Wednesday, July 6, 2016


Marcia Brown, American author and illustrator, was born on July 13, 1918, and died in April of 2015---just last year. Brown's work was awarded three Caldecott Medals, and six Caldecott Honors, during her career---more Caldecotts  (awards and honors together) than any other illustrator. She also received the prestigious Laura Ingalls Wilder Medal in 1992 for her lifetime contribution to children's literature. Yet how well-known is she today? 

Brown should be talked about more than she is. Her work demonstrates a dazzling range of virtuosity, style, and media.

Woodcuts in two or three colors...


...vigorous yet delicate pen-work with pastel color...


...atmospheric color with lots of lines...

...bold flat primary color with hardly any line at all...


...exotic colors and dramatic silhouettes...

The Bun

...or just the simplest strokes of pencil and crayon. Pen-and-ink, gouache, watercolor, pencil, crayon...
Note with illustration
...playful, adventurous, bold, sweet, powerful, delicate, silly, serious...her artwork covers the gamut. One would never guess that all of this diversity came from the hands of one individual. And I haven't even said a word about her writing. Honor this artist by looking up some of her books today.   (This site is especially informative, including several interviews)

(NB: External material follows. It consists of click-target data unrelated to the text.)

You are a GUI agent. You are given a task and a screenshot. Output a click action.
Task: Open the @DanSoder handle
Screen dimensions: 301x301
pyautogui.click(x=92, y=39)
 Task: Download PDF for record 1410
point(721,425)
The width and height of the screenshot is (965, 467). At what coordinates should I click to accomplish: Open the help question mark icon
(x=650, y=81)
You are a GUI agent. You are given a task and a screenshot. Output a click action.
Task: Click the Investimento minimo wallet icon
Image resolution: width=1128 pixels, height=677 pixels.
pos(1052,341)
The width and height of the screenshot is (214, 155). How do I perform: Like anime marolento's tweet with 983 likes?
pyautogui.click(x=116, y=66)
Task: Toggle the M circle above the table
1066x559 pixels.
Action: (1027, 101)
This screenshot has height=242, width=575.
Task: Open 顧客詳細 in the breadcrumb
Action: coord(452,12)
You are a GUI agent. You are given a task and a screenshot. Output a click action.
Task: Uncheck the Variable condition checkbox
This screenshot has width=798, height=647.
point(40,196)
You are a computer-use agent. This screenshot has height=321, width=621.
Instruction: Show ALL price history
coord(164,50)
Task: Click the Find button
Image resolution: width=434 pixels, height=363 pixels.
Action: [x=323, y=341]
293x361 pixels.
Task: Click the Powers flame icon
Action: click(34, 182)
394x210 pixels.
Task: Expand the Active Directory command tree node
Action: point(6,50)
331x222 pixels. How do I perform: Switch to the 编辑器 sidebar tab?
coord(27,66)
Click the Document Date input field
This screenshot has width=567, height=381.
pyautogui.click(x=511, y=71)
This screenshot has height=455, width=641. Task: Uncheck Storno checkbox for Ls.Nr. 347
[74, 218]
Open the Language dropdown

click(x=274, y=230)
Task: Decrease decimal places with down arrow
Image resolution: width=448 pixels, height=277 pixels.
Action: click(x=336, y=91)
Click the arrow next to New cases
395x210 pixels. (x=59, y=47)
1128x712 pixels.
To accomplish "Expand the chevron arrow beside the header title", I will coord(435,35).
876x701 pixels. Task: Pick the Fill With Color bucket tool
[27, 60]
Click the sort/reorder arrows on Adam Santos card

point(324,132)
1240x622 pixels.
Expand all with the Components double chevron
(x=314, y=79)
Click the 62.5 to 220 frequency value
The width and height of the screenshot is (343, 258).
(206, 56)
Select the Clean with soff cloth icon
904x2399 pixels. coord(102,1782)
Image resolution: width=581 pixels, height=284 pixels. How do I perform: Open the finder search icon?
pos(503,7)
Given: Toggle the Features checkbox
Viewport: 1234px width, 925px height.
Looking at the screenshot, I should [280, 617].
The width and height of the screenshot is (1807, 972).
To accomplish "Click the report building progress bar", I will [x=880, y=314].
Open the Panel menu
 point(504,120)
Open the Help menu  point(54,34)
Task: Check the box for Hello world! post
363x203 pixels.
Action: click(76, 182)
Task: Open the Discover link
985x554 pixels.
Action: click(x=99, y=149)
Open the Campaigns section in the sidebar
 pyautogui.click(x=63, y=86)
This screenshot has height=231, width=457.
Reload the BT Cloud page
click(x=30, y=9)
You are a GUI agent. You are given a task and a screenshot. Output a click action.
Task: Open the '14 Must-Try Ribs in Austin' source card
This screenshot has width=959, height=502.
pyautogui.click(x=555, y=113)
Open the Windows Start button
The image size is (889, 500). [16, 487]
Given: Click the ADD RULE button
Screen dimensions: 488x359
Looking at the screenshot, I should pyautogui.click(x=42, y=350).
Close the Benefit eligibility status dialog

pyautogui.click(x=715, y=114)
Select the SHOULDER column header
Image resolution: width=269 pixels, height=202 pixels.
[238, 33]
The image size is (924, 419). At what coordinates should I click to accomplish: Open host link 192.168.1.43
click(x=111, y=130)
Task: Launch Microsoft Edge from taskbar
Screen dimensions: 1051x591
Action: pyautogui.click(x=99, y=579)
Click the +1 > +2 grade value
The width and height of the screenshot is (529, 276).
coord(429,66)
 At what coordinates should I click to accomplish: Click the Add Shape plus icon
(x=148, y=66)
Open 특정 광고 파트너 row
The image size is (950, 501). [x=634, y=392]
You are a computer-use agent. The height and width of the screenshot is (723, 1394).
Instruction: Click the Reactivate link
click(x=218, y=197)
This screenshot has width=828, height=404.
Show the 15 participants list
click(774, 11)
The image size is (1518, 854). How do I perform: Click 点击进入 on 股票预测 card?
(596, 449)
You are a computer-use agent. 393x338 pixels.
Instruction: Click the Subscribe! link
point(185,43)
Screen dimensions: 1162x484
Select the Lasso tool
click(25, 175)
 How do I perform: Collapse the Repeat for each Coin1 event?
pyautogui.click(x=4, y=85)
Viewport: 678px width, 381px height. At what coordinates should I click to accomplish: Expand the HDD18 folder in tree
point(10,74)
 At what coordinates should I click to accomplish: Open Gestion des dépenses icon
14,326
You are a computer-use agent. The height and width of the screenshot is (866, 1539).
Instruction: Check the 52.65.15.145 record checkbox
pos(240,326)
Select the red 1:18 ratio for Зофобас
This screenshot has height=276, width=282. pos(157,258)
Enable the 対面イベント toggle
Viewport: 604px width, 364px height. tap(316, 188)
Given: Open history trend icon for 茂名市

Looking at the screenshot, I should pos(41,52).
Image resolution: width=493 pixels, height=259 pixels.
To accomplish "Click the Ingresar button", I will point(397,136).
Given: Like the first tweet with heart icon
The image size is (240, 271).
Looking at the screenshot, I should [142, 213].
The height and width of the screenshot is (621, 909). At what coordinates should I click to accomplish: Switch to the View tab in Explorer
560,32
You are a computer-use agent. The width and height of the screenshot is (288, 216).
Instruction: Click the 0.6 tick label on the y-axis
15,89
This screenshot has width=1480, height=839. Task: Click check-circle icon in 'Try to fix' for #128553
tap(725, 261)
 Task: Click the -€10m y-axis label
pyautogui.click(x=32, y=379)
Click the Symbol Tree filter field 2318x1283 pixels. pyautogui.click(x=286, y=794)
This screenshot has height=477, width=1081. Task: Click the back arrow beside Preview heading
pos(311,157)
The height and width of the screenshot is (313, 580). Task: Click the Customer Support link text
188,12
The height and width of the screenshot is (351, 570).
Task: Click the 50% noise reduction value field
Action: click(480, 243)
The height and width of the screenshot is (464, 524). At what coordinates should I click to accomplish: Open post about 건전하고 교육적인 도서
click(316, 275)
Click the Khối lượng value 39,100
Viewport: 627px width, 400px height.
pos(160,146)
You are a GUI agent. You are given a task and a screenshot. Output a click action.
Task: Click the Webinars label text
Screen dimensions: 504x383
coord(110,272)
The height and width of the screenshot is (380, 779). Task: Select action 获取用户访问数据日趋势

  1. Thank you for this post, Wendy. I love Marcia Brown's work and you have described why succinctly. Her woodcuts and use of color are stunning, both for their boldness and their subtlety. Time for a MB display in our library. I'm guessing there are new illustrators who are learning from her catalog - Peter Brown comes to mind.

    1. A display at your library would be wonderful! And yes, it is heartening to see that today's illustrators are learning from Brown' work.

  2. She well deserves the attention you have given her here, as do you, another remarkably versatile artist. Happy Birthday, Wendy Watson! We celebrate you, too!

  3. Wendy, what a wonderful tribute! I recognized some of the art, but not her name. Thank you for bringing her back to life for us.

    1. Thanks! I so enjoy talking about these illustrators whom I read as a child, grew up with, and often met as a young illustrator---it's very rewarding to remind others of their work.

  4. I love this post, Wendy. Such a range she had . . . and what a career!

    1. Yes, an amazing artist and career. I was so very lucky to be able to meet her when I was a young illustrator. Very inspiring for me.